= Reactive empirical bond order =

The reactive empirical bond-order (REBO) model is a function for calculating the potential energy of covalent bonds and the interatomic force. In this model, the total potential energy of system is a sum of nearest-neighbour pair interactions which depend not only on the distance between atoms but also on their local atomic environment. A parametrized bond order function was used to describe chemical pair bonded interactions.

The early formulation and parametrization of REBO for carbon systems was done by Tersoff in 1988, based on works of Abell. The Tersoff's model could describe single, double and triple bond energies in carbon structures such as in hydrocarbons and diamonds. A significant step was taken by Brenner in 1990. He extended Tersoff's potential function to radical and conjugated hydrocarbon bonds by introducing two additional terms into the bond order function.

Compared to classical first-principle and semi-empirical approaches, the REBO model is less time-consuming, since only the 1st- and 2nd-nearest-neighbour interactions were considered. This advantage of computational efficiency is especially helpful for large-scale atomic simulations (from 1000 to 1000000 atoms). In recent years, the REBO model has been widely used in the studies concerning mechanical and thermal properties of carbon nanotubes.

Despite numerous successful applications of the first-generation REBO potential function, its several drawbacks have been reported. e.g. its form is too restrictive to simultaneously fit equilibrium distances, energies, and force constants for all types of C-C bonds, the possibility of modeling processes involving energetic atomic collisions is limited because both Morse-type terms go to finite values when the atomic distance decreases, and the neglect of a separate pi bond contribution leads to problems with the overbinding of radicals and a poor treatment of conjugacy.

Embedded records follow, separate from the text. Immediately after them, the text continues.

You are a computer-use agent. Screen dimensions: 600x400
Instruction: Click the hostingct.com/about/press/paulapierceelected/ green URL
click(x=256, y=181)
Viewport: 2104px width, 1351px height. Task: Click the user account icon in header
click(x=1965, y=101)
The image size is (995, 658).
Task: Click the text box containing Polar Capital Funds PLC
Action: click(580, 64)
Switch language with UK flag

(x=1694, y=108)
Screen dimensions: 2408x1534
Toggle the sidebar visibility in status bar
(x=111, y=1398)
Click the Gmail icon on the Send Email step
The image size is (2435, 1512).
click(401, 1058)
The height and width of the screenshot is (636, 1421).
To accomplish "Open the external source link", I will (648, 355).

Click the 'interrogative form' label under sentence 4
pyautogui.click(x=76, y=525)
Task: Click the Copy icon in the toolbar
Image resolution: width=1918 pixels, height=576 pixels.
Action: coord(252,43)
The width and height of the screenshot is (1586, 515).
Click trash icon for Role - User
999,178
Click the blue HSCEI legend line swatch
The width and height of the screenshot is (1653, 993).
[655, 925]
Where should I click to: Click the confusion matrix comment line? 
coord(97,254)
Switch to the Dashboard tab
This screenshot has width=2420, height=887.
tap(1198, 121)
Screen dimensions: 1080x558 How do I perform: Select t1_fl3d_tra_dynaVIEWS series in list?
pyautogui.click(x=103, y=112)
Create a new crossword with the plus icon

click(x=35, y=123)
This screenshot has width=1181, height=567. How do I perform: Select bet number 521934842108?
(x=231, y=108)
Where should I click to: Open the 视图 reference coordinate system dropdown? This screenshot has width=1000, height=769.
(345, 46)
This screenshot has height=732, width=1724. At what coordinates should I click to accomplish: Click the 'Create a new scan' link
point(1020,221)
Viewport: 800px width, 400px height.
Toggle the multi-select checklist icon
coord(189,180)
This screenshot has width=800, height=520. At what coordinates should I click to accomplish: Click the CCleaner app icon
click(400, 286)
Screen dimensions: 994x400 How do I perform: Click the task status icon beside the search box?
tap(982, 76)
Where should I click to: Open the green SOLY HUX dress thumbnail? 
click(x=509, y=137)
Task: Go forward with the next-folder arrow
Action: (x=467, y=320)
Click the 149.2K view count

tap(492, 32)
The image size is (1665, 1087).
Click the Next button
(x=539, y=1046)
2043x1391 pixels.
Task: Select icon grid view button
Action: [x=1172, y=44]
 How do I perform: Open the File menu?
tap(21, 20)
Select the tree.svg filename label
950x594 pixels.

To overcome these drawbacks, an extension of Brenner's potential was proposed by Stuart et al. It is called the adaptive intermolecular reactive bond order (AIREBO) potential, in which both the repulsive and attractive pair interaction functions in REBO function are modified to fit bond properties, and the long-range atomic interactions and single bond torsional interactions are included. The AIREBO model has been used in recent studies using numerical simulations.